The technology will be used to predict which places produce more waste so authorities can plan how often public bins need to be emptied.
UniSA PhD candidate Sabbir Ahmed is designing a deep learning model that uses algorithms to analyze data from smart bin sensors.
“Sensors in the public smart bins can give us a lot of information about how busy specific locations are, what kind of waste is being thrown away and even how much methane gas is being produced from food waste in bins,” Ahmed said.
By feeding all the data into a neural network model, the design can predict which public bin locations fill up quickly and which are barely used.
The insights can help municipalities optimize their waste management services, plan dumpster cleanups, and even move dumpsters to areas of higher demand.
Ahmed is partnering with Wyndham Council in Victoria on a pilot project that uses smart bin data to develop an AI model.
The research is published in the International Journal of Environmental Research and Public Health.
Co-author of the paper, UniSA lecturer Dr. Sameera Mubarak said waste management is a growing concern worldwide.

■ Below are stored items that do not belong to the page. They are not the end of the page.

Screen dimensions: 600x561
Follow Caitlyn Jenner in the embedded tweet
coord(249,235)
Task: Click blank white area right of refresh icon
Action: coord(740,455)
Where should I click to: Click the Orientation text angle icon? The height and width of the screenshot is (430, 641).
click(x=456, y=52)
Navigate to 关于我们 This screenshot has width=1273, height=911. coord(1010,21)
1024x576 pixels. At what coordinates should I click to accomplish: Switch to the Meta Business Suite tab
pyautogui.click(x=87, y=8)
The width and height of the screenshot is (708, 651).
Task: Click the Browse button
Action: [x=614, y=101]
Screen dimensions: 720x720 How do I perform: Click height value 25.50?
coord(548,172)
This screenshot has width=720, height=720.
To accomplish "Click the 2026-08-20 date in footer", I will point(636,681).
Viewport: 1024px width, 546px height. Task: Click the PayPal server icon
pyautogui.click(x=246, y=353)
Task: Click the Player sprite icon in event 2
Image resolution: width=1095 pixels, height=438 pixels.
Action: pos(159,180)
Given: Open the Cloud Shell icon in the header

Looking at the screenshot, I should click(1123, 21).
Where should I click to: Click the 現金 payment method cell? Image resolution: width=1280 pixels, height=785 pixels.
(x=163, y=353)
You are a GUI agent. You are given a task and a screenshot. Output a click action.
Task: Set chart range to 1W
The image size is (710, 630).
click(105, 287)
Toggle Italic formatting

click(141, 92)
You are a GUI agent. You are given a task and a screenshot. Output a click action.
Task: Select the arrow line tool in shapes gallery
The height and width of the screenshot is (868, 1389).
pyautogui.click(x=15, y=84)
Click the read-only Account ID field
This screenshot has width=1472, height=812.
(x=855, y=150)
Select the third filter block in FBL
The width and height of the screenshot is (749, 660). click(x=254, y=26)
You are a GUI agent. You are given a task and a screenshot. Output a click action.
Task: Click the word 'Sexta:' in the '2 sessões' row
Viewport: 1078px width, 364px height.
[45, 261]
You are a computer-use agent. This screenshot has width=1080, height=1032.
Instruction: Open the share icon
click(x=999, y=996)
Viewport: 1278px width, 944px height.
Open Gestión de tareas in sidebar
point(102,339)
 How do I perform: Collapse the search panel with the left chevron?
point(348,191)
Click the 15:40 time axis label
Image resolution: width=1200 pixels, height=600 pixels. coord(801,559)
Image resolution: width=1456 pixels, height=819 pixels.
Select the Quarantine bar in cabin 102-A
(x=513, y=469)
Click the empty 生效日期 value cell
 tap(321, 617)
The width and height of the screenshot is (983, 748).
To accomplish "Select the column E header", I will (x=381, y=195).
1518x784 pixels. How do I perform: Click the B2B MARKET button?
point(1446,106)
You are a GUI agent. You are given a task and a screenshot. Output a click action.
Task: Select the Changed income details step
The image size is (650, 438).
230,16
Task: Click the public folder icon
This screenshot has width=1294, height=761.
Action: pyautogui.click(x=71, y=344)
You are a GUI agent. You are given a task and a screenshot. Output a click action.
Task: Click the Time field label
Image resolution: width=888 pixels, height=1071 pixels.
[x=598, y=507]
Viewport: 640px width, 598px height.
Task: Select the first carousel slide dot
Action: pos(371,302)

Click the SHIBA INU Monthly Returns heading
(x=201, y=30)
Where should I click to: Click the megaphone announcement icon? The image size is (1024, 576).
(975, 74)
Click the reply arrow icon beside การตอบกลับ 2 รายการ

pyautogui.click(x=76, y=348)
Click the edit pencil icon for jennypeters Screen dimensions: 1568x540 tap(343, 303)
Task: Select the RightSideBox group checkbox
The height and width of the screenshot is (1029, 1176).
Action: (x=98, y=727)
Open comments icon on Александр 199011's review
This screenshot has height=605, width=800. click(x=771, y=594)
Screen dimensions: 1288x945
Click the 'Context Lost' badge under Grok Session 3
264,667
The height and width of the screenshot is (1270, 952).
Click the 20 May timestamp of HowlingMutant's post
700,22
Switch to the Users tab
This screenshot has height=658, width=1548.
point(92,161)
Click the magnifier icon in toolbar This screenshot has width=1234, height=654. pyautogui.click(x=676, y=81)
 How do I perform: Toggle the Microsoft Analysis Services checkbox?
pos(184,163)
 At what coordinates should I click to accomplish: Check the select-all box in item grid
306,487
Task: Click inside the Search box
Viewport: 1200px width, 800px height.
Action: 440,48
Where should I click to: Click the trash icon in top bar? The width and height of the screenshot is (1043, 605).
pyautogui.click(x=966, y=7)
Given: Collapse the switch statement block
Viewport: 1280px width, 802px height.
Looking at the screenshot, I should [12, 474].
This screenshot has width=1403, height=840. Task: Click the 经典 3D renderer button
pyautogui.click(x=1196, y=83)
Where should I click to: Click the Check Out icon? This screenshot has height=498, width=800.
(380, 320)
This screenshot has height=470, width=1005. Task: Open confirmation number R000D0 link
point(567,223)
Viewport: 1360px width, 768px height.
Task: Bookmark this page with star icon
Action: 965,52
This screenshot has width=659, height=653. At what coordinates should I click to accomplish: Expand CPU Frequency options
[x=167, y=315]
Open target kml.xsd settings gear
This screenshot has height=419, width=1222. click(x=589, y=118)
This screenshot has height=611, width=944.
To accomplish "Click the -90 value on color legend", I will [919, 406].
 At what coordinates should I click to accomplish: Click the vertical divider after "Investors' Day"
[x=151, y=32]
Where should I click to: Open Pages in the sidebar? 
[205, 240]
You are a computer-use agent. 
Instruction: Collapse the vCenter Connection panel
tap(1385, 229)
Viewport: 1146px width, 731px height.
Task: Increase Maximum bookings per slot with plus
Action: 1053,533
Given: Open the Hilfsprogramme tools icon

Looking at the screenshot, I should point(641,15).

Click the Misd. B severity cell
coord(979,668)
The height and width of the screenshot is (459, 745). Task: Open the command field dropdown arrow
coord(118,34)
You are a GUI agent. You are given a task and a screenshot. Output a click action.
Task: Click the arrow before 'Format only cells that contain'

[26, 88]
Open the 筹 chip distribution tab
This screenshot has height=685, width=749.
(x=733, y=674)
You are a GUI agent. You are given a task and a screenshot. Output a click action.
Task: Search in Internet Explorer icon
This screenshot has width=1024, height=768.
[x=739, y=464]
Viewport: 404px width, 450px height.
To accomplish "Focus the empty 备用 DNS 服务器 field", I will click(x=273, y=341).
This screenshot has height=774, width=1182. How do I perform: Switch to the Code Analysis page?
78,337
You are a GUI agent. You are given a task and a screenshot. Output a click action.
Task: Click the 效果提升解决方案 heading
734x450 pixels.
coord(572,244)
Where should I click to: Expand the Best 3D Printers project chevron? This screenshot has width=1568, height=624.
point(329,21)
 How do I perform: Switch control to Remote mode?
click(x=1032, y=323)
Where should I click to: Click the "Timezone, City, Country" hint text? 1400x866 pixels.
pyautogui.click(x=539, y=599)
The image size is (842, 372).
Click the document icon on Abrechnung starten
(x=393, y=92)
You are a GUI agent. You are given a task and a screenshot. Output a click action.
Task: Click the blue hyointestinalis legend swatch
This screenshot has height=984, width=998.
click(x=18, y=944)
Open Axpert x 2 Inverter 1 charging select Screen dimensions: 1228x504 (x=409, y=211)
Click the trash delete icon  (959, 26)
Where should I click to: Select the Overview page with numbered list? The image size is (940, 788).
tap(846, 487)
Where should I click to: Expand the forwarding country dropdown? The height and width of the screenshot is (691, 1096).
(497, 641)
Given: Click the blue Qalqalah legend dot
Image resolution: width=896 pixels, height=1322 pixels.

“Many urban areas are struggling with an increase in waste due to rapid population growth, and waste services are becoming increasingly difficult for local governments to manage,” she said.
The researchers are examining sensor data from public bins, routing paths and collection locations to develop their AI model.
The sensors can detect different types of waste, including solid, organic, industrial or chemical, medical and recycling.
AI can quickly predict patterns of waste generation in public spaces, such as identifying busy days and upcoming events that could lead to more waste.
This allows you to better plan waste collection and prevent overflowing bins.